Figure 1.

Identification of SPARC as an extracellular protein cleaved in the TNBC microenvironment at acidic pH. (A) Experimental set-up of the MDA-MB-231 cell-HMF co-culture system. MDA-MB-231 TNBC cells and HMFs were co-cultured in serum-free DMEM without sodium bicarbonate and phenol red and buffered with 50 mM HEPES [pH 7.5] at 37 °C for 24 h. The 24 h-conditioned medium was then concentrated to 0.2 mg/mL, and incubated in cleavage buffer with or without pepstatin A (Pepst.) (12.5 µM) at pH 5.5 and 37 °C for 60 min. A representative image of an MDA-MB-231/HMF co-culture is shown in the right panel (x 200). (B) Box and whisker plot of the normalized ratios of the N-terminal peptides identified by TAILS in the MDA-MB-231/HMF co-culture secretome. 3091 peptides quantified at t = 60 min of incubation with cleavage buffer were used to generate the graph.
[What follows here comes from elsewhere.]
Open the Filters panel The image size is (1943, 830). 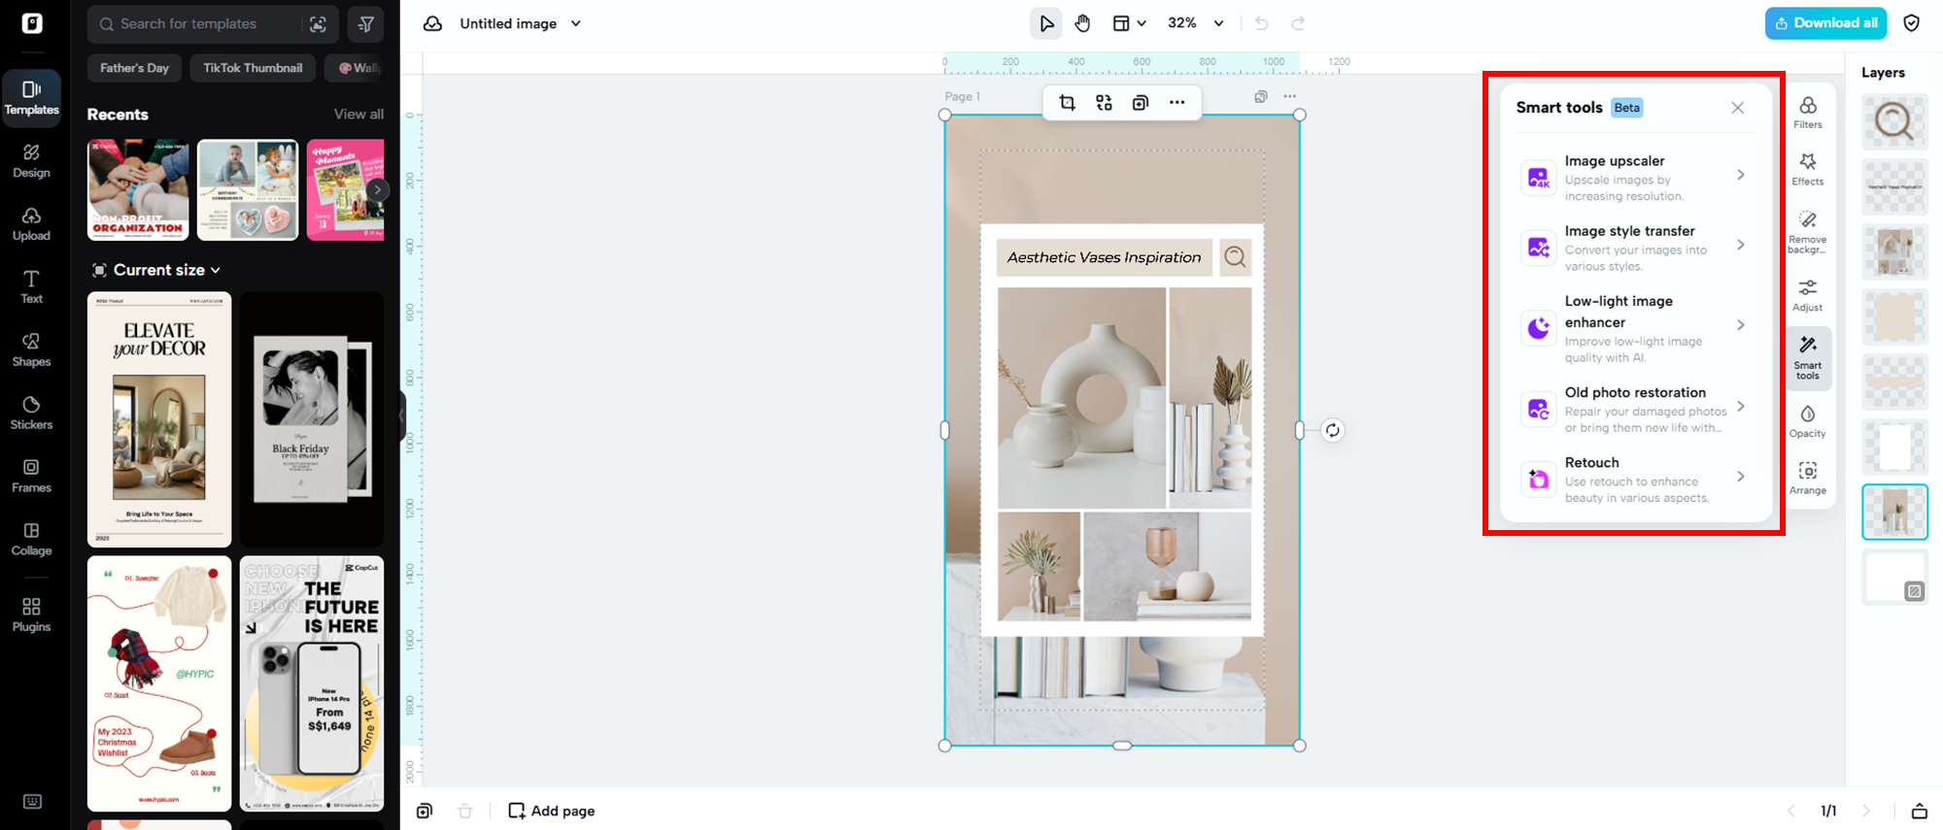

The without/with pepstatin A ratios corresponding to SPARC peptides are highlighted in red; whiskers correspond to the 2.5^th and 97.5^th percentiles. (C) Validation of SPARC cleavage in the MDA-MB-231/HMF co-culture secretome. Secretome samples (2 µg) from the MDA-MB-231/HMF co-culture incubated in cleavage buffer with or without pepstatin A (Pepst.) (12.5 µM) at pH 5.5 and at 37 °C for 60 min were separated on 13.5% SDS-PAGE followed by immunoblotting with anti-SPARC antibody (clone AON-5031).